THE SCOTTISH-ISRAELITE FOOD TABOOS.
Donald A. MacKenzie (1935) examined the existence of food prohibitions
amongst the Scottish. His findings were that:
In northeast England (bordering Scotland),
"Fishermen dislike reference being made to the pig in connection with their
work".
In Scotland an aversion to the pig is deep rooted even now and was much
stronger in the past. This aversion exists amongst both Highlanders and
Lowlanders.
"There are still thousands of Highlanders and
groups of Lowlanders who refuse to keep pigs or to partake of their flesh".
MacKenzie quotes from Sir Walter Scott ("The Fortunes of Nigel"):
"Sir
Munko cannot abide pork, no more than the King's most sacred majesty, nor my
Lord Duke Lennox, nor Lord Dalgarno...But the Scots never eat pork strange that!
Some folk think they are a sort of Jews."
"The Scots [i.e. Lowlanders] till within the last generation disliked
swine's flesh as an article of food as much as the Highlanders do at present".
Also from Sir Walter ("The Two Drovers") we have an account of
execration in Gaelic of a Highlander cursing some Englishmen who had been
ridiculing him:
"A
hundred curses on the swine eaters, who know neither decency nor civility!"
James-vi of Scotland (who became James-i of Great Britain) "hated pork
in all its varieties".
In the English Civil War, a song against Scottish partisans of the Rump
Parliament (1639-1661) went:
"The
Jewish Scots that scorns to eat
The Flesh of Swine, and brewers beat,
'twas the sight of this Hogs head made 'em
retreat,
Which nobody can deny."
J. G. Dalyell (1691):
"Why
do Scotchmen hate swine's flesh?"....
"They might borrow it of the Jews"...
"The same prejudice, though infinitely abated,
still subsists. Yet it
is not known that swine have been regarded as mystical animals in Scotland.
Early in the seventeenth century the aversion to them by the lower ranks,
especially in the north, was so great, and elsewhere, and the flesh was so much
undervalued, that, except for those reared at mills, the breed would have been
extirpated".
A certain Captain Burt on duty in Scotland in 1730 wrote:
"Pork
is not very common with us, but what we have is good.

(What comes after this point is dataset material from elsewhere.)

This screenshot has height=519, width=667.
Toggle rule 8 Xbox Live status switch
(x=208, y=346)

I have often heard that
the Scots will not eat it..........It is here a general notion that where the
chief declares against pork, his followers affect to show the same dislike..."
Mackenzie says that,
"Burt
also refers to the Scottish prejudice against eating eels and pike".
Dr.Johnson (1773):
"The
vulgar inhabitants of Skye, I know not whether of the other islands, have not
only eels but pork and bacon in abhorrence; and accordingly I never saw a hog in
the Hebrides, except one at
Dunvegan".
Rev.L.Grant (1793):
"the
deep rooted prejudice against swine's flesh is now removed..."
Dean Ramsay (1793-1872):
"The
old aversion to the `unclean animal' still lingers in the Highlands....I
recollect an old Scottish gentleman who shared this horror, asking very gravely,
`Were not swine forbidden under the law and cursed under the gospel?'".
John Toland (1714):
"You
know how considerable a part of the British inhabitants are the undoubted
offspring of the Jews and how many worthy prelates of this same stock, not to
speak of Lords and commoners, may at this time make an illustrious figure among
us....A great number of 'em
fled to Scotland which is the reason so many in that part of the Island have a
remarkable aversion to pork and black puddings to this day, not to insist on
some other resemblances easily observable."

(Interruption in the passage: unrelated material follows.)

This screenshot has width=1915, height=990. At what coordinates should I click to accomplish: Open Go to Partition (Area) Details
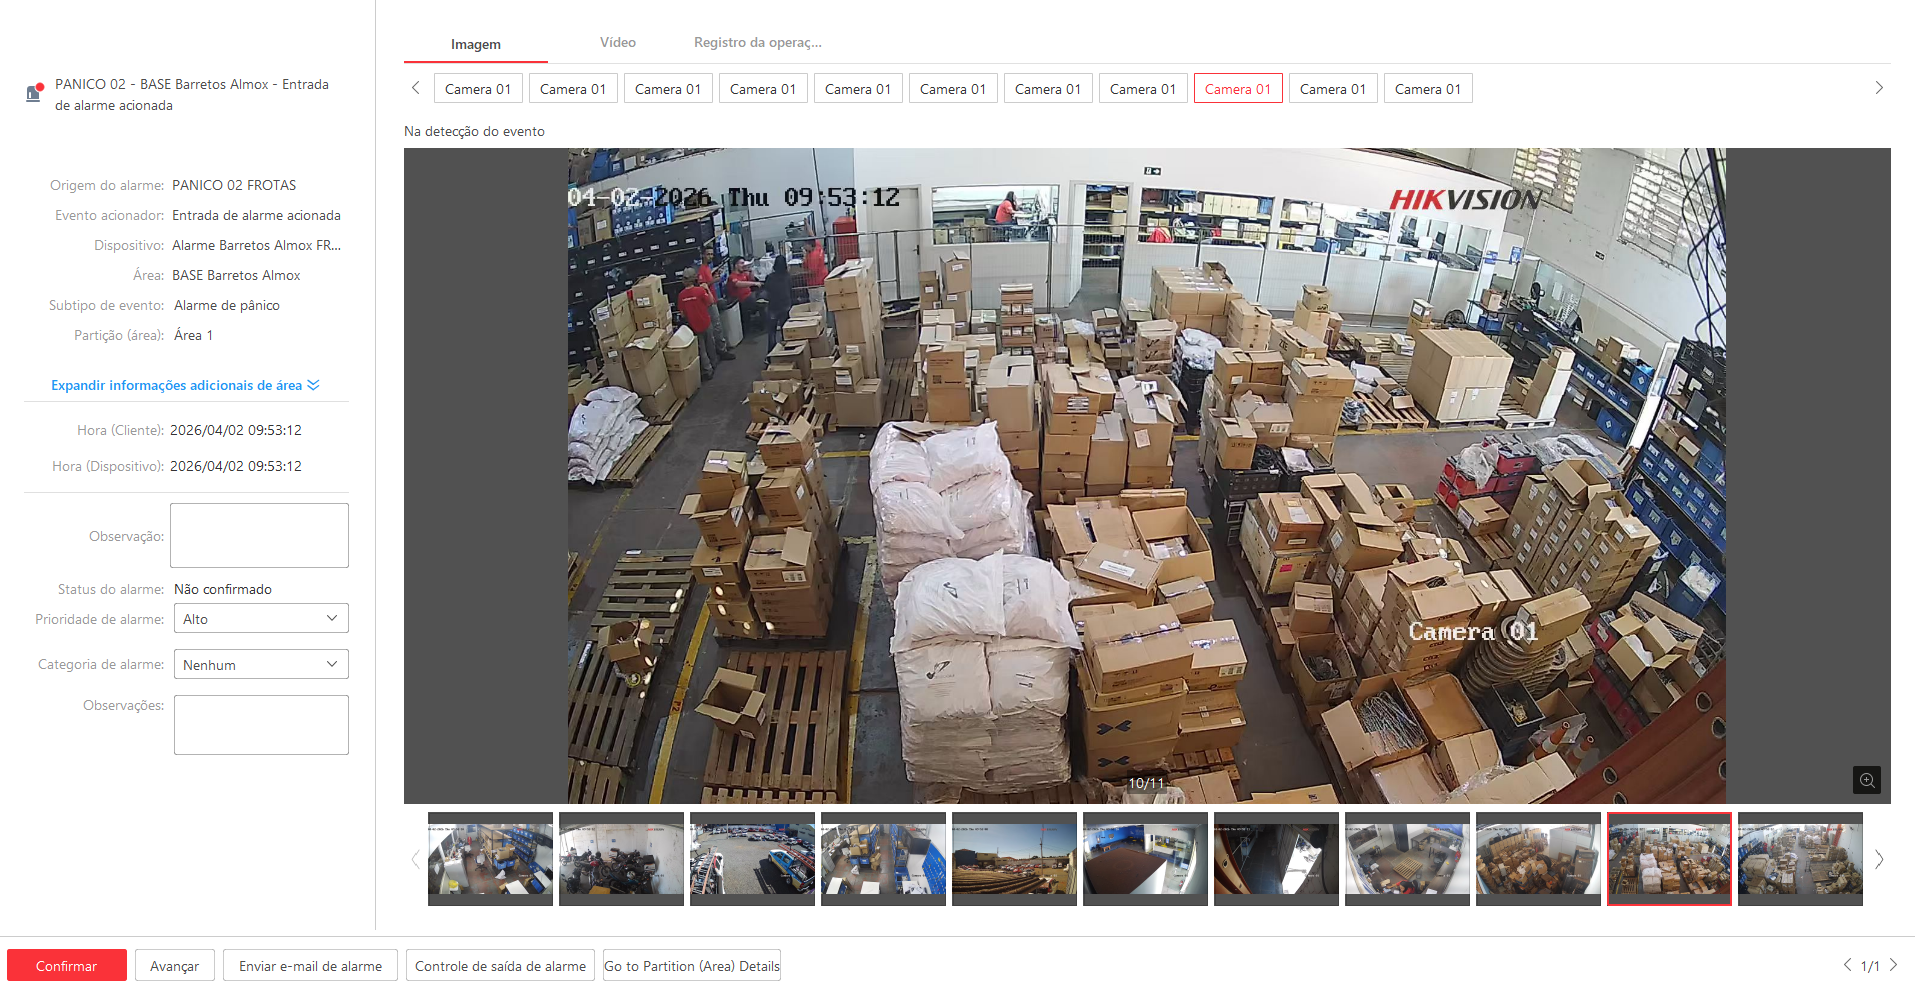(691, 966)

D. A. MacKenzie continued to discuss the swine taboo in chapter ii of
his work. He claimed that the taboo preceded Christianity and that the coming of
Christian missionaries to Scotland actually weakened the prohibition. Mackenzie
stated that after examination it appeared to him that in ancient Scotland there
were two different cults or attitudes, one of which regarded the pig with
abhorrence while the other revered it. The Picts in northern Scotland had two
clans, one called the Clan of Bears (Orcs) and the other The Clan of Cats.
Ancient pictures of wild boars have been found engraved on rocks. A first
century BCE grave in Scotland contained what appears to have been a pig offering
and other finds indicate the consumption of swine.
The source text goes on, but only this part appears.